Now, in my sober days, the metaphor creeps back around: when any “true” summit comes into view, I reconsider whether I'm up for the work, whether this was a wise choice, whether my critical inner voice is God eyeing my discomfort from the summit. I respond with bitterness: Is this my punishment? Are you enjoying the show? As Richard Rohr summarizes: “Surrender will always feel like dying, and yet it is the necessary path to liberation.”

It will be three years sober soon. After the off-to-the-races effervescence of the pink cloud wore off, I realized I had opened myself to questions I might not like the answers to. And I had opened myself to the unknowns of the journey. When we surrender we acknowledge the unknowns, the unfolding mystery of the time and process it may take to name, revisit, and reclaim some of the story, reclaim our voice, and make amends. We will name the pain we absorbed and perpetuated. But not just yet. Or at least not in the linear way we prefer. We will want to rush to all these things and call them resolved – we may even question whether our medicine, our way of coping, was the problem. The gift of the false summit is an invitation to surrender, to “turn our will and our lives over to the care of God.” Praying “help” is seeing ourselves as held here and now.

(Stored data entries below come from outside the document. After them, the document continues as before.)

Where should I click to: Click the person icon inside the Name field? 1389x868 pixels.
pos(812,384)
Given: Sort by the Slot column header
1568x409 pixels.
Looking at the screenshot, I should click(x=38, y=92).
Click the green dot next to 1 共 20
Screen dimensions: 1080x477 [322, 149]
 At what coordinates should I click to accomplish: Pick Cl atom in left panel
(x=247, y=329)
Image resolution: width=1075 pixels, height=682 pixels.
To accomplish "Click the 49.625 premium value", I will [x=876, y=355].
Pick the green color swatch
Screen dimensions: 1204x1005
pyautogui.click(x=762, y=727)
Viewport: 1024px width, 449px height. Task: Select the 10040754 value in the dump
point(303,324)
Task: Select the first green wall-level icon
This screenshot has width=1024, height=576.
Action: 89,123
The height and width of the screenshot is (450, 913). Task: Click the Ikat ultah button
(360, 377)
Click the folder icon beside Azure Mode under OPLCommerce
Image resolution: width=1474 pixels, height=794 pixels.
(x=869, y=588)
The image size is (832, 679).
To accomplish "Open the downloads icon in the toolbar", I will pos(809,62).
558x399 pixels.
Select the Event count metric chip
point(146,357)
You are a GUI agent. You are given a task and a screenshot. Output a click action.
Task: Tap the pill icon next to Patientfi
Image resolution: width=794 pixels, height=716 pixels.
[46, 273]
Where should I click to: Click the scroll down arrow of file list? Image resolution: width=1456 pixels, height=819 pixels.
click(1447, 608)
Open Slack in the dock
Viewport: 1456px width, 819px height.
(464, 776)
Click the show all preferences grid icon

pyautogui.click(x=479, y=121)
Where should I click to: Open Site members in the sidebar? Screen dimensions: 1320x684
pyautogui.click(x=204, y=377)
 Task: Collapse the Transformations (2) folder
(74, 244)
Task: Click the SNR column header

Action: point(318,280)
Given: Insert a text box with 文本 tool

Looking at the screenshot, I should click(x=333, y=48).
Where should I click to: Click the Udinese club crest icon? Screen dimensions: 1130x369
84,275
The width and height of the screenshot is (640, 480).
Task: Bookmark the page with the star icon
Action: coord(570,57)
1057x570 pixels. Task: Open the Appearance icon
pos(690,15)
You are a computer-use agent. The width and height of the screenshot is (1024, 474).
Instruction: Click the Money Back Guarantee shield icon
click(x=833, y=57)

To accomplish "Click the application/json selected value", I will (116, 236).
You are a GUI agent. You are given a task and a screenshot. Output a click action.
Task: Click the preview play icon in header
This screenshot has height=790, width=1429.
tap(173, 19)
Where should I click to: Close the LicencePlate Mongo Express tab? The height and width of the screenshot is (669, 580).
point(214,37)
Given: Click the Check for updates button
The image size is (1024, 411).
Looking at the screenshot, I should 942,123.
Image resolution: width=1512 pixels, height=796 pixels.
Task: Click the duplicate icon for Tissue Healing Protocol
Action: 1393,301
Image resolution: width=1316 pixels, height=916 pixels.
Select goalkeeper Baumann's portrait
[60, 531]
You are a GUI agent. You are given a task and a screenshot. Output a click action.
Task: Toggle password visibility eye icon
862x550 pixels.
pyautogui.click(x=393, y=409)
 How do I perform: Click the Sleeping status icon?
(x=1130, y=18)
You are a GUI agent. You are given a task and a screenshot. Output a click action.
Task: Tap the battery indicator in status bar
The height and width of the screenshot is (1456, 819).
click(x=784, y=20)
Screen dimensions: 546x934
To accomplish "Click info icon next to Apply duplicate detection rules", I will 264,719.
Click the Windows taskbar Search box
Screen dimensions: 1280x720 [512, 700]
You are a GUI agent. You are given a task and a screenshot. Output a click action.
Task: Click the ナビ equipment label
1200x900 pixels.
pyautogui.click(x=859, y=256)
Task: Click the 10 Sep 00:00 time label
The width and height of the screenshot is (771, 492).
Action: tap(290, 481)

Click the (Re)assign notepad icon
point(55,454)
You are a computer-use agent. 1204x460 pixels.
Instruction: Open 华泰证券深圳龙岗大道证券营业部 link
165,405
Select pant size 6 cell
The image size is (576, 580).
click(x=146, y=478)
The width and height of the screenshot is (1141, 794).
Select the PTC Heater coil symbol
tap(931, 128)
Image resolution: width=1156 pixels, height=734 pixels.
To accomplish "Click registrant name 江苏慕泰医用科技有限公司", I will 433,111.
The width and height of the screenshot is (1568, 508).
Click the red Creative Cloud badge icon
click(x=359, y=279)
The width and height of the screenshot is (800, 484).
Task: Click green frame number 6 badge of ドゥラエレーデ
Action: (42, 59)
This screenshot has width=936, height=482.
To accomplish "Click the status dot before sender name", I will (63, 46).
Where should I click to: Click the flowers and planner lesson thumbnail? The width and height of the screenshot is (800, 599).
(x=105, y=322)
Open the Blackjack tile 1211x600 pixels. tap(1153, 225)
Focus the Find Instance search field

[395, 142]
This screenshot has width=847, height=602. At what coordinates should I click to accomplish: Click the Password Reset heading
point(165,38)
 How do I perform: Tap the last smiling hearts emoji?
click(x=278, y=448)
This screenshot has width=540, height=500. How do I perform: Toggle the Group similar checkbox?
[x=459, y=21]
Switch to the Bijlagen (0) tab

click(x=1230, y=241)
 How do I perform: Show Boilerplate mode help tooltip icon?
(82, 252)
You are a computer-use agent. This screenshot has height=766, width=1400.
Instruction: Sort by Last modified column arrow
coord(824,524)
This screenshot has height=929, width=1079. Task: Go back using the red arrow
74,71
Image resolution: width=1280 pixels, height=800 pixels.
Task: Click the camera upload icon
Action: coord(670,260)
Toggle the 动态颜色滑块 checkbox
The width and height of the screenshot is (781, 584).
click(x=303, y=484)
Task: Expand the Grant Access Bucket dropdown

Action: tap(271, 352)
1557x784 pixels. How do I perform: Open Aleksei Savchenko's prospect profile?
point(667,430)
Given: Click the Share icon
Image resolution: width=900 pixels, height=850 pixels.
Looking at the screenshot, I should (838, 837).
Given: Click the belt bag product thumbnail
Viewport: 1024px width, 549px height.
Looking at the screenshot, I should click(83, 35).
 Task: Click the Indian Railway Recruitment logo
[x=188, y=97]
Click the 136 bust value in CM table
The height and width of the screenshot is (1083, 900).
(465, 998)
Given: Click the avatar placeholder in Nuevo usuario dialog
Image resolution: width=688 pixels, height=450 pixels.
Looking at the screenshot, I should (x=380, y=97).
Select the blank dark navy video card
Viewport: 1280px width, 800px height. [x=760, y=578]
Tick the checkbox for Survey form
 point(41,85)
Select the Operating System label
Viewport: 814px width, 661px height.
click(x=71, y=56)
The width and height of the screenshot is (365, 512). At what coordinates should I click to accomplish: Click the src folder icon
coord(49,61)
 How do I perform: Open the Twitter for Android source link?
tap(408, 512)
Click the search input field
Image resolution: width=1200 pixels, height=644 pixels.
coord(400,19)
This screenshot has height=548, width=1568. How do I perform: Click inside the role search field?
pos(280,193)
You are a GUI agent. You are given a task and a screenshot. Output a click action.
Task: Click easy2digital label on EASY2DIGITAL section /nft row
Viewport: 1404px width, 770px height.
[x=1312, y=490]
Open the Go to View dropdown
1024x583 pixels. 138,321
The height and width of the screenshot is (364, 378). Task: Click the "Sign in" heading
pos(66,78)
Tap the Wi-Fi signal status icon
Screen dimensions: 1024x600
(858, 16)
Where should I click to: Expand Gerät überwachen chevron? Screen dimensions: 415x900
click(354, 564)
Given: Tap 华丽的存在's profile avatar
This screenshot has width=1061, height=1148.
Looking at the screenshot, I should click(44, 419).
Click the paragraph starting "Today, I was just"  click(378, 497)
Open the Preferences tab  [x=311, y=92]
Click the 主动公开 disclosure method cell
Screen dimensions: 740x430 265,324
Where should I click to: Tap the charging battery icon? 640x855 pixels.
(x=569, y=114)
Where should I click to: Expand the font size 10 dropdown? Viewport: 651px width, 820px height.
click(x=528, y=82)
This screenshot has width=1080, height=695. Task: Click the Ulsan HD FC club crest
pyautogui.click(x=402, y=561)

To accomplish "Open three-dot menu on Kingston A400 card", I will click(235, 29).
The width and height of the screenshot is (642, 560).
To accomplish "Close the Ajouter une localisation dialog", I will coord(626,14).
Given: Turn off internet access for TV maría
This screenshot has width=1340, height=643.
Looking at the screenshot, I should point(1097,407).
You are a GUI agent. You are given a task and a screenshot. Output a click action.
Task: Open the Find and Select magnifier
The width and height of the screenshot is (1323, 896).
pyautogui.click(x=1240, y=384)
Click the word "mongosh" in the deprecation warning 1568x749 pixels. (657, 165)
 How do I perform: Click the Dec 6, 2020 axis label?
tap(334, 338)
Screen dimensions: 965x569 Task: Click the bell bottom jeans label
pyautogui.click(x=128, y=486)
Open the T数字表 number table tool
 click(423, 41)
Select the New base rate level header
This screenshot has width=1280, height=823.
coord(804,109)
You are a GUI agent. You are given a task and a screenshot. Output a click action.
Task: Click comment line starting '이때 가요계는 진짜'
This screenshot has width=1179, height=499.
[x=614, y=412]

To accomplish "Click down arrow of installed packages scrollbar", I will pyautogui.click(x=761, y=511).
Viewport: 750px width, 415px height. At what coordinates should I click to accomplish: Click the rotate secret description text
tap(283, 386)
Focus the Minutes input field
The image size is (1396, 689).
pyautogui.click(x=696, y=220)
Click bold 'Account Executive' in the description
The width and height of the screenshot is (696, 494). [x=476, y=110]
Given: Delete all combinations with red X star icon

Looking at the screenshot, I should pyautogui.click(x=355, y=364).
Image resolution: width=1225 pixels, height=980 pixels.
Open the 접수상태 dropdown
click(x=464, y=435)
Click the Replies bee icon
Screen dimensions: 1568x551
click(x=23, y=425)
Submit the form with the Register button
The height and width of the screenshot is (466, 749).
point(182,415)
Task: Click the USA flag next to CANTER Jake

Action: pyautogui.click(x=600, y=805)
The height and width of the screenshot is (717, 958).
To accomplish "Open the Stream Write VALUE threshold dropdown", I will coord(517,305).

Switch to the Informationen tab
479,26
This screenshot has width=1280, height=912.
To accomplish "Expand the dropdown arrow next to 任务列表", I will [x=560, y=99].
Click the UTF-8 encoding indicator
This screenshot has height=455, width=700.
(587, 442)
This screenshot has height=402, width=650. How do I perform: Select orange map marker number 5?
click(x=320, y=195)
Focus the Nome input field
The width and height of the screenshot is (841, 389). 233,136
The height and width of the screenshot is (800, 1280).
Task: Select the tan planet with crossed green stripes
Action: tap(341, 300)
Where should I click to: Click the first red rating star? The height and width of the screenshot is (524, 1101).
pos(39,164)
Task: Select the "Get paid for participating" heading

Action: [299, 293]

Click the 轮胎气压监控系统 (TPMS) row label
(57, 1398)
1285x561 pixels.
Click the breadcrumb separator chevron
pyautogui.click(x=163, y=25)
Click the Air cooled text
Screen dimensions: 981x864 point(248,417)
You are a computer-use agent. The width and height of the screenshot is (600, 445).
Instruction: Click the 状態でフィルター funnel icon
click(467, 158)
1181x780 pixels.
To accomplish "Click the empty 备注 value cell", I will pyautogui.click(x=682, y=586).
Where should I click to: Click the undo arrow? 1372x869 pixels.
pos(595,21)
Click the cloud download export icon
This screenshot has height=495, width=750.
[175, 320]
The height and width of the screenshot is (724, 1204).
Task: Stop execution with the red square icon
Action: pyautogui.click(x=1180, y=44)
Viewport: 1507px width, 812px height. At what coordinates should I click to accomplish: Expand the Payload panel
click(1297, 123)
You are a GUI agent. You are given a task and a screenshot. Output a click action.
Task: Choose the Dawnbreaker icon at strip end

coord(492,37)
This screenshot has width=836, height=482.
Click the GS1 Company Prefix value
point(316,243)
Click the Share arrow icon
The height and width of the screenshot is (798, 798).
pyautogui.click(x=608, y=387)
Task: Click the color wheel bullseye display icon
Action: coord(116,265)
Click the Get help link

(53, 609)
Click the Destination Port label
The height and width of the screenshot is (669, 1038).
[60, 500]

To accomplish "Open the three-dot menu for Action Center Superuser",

Before peeling away from the fire to get ready for bed, I watched Cowboy Hat toss on another log, and he continued his story about not ever feeling among family – or feeling at home – until right now. To be in a circle with all brands of brokenness who share this one thing, the thing, an admission we cannot do it alone and we are not alone anymore, as Psalm 68 puts it: “God makes a home for the lonely; He leads out the prisoners into prosperity.” Recovery is receiving freedom and receiving family. This is the body. This is church, our joy and wounds strung together, illuminating the whole place. A little taste of new creation. There is neither houseless nor housed, neither “arrived” nor “still climbing,” neither one-day-sober nor thirty years clean; for here we “are all one.”